• **WORK REQUIRED**
Locate each line below that contains the word "list", and copy those lines in full.

* START *

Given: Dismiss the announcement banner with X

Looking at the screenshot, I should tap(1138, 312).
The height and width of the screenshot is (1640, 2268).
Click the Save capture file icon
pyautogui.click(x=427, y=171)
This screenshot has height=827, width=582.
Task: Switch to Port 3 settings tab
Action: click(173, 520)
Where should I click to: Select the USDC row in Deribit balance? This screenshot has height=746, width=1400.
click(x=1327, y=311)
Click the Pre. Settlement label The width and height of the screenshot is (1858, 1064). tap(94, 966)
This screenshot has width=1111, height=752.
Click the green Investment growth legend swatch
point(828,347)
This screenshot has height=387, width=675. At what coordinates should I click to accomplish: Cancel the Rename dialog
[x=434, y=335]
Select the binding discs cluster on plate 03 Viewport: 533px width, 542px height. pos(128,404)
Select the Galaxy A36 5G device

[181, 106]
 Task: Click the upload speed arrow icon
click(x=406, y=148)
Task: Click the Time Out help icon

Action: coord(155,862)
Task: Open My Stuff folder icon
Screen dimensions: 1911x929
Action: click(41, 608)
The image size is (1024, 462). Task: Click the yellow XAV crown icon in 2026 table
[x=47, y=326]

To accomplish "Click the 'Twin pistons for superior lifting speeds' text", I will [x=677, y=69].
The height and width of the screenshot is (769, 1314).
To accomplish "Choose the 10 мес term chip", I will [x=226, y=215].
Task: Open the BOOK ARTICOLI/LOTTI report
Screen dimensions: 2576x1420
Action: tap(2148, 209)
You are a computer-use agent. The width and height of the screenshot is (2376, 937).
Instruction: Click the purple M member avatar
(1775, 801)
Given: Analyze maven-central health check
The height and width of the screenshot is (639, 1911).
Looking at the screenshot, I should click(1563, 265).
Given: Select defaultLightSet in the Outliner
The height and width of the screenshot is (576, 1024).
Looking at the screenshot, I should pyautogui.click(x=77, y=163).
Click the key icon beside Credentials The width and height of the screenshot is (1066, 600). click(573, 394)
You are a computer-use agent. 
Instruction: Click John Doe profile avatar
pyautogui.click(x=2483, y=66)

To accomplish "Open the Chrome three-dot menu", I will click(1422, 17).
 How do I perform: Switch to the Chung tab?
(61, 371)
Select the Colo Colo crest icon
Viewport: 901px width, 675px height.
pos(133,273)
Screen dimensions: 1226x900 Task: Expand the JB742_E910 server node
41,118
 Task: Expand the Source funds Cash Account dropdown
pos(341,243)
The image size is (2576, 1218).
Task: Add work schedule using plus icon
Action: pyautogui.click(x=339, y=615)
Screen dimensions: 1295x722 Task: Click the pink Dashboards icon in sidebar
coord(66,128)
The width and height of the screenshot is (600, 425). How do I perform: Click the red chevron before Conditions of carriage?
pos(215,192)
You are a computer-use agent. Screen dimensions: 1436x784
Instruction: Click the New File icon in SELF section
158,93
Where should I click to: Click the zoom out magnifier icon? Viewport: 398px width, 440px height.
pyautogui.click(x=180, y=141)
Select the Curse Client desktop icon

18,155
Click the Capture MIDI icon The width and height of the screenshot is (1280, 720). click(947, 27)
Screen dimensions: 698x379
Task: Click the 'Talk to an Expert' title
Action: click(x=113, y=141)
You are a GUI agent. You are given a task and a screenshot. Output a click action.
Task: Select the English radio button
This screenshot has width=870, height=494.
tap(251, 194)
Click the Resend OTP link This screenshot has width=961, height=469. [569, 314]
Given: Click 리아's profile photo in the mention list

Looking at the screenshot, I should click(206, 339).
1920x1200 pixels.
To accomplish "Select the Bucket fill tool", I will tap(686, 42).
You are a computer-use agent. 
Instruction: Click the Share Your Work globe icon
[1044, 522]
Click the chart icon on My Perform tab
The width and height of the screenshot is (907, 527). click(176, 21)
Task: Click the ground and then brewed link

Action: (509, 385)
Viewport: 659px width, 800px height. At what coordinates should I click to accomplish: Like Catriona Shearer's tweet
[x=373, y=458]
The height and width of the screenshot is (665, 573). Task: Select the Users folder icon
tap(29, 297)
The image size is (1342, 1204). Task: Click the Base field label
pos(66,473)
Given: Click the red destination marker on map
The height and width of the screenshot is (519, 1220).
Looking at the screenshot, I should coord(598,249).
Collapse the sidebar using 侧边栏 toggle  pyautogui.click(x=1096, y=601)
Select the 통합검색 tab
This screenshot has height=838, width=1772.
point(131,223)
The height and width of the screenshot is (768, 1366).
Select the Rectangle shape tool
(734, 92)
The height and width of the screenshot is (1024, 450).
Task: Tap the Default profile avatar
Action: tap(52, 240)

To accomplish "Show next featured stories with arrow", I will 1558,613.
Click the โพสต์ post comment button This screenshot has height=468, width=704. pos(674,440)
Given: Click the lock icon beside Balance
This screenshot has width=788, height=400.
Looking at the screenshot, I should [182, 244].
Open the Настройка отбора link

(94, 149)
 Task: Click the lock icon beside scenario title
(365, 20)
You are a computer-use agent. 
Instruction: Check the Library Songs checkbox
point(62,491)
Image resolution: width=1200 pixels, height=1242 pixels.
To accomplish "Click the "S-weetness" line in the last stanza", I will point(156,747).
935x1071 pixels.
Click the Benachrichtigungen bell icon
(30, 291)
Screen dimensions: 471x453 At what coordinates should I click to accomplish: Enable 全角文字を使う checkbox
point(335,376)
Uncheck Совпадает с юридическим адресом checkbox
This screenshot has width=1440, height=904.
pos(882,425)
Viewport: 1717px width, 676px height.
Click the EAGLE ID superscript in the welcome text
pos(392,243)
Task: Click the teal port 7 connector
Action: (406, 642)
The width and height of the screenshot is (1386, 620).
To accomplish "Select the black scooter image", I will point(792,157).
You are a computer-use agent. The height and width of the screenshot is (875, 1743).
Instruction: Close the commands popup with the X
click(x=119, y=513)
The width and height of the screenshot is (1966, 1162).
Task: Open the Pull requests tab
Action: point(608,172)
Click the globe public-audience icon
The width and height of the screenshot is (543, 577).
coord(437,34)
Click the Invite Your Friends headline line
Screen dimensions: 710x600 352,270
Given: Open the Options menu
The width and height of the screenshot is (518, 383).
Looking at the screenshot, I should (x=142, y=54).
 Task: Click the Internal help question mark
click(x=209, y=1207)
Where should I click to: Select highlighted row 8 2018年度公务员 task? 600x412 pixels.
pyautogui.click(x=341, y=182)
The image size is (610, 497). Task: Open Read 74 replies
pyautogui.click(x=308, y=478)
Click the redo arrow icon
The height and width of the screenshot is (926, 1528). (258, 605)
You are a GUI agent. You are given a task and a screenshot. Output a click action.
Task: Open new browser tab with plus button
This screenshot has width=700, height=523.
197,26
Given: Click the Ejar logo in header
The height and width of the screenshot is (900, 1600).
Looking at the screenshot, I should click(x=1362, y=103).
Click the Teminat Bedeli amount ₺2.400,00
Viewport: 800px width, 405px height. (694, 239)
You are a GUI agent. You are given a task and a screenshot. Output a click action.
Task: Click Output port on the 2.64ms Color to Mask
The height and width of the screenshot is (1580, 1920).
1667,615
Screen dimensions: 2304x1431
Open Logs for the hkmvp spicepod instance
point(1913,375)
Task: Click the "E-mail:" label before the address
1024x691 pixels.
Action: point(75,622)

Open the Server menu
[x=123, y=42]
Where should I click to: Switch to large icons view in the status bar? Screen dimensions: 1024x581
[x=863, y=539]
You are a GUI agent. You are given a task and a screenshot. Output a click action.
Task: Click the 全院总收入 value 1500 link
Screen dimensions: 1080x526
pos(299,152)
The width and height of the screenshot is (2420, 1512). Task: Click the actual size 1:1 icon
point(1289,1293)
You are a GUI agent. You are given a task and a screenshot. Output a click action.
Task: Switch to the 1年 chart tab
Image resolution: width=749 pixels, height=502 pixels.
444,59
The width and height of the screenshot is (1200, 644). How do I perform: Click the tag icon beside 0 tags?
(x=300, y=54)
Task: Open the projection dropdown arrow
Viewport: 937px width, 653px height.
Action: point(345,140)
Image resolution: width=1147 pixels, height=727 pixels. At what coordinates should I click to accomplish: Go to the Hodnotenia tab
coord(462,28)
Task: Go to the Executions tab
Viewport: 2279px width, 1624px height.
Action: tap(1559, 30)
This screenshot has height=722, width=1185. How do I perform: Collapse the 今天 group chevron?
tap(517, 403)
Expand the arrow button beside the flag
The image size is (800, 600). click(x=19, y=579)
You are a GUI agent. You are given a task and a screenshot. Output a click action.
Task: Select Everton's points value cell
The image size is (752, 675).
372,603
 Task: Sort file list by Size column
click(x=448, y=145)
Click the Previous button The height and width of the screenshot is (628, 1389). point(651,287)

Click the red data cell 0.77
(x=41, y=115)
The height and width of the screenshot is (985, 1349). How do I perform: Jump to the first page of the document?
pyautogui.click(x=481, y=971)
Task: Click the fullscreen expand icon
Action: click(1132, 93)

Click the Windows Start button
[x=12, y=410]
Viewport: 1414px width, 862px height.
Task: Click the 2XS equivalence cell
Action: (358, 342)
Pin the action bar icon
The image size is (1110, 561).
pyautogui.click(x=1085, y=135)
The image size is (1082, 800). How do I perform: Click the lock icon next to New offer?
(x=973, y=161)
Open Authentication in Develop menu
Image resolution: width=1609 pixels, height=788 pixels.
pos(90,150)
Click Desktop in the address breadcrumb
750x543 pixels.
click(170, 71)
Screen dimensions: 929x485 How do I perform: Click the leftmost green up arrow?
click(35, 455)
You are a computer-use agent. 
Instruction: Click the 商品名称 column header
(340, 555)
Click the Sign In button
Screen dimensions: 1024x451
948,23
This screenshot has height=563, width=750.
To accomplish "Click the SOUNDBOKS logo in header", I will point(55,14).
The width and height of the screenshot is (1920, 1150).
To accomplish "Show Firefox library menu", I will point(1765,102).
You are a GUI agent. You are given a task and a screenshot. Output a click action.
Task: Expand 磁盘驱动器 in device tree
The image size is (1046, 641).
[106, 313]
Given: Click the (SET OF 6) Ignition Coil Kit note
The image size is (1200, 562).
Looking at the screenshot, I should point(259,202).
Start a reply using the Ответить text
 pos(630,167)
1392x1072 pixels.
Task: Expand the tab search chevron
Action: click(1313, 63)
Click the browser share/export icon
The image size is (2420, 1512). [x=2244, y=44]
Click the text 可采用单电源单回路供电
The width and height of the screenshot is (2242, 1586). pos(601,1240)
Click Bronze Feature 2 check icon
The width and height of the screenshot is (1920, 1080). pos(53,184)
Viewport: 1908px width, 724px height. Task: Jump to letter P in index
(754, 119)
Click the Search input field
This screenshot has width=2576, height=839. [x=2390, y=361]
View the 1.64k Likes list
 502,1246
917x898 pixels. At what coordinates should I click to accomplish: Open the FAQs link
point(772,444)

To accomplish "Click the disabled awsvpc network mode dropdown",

* END *

• **REPLY TO THE EXERCISE**
Given: Click 리아's profile photo in the mention list
 Task: Sort file list by Size column
View the 1.64k Likes list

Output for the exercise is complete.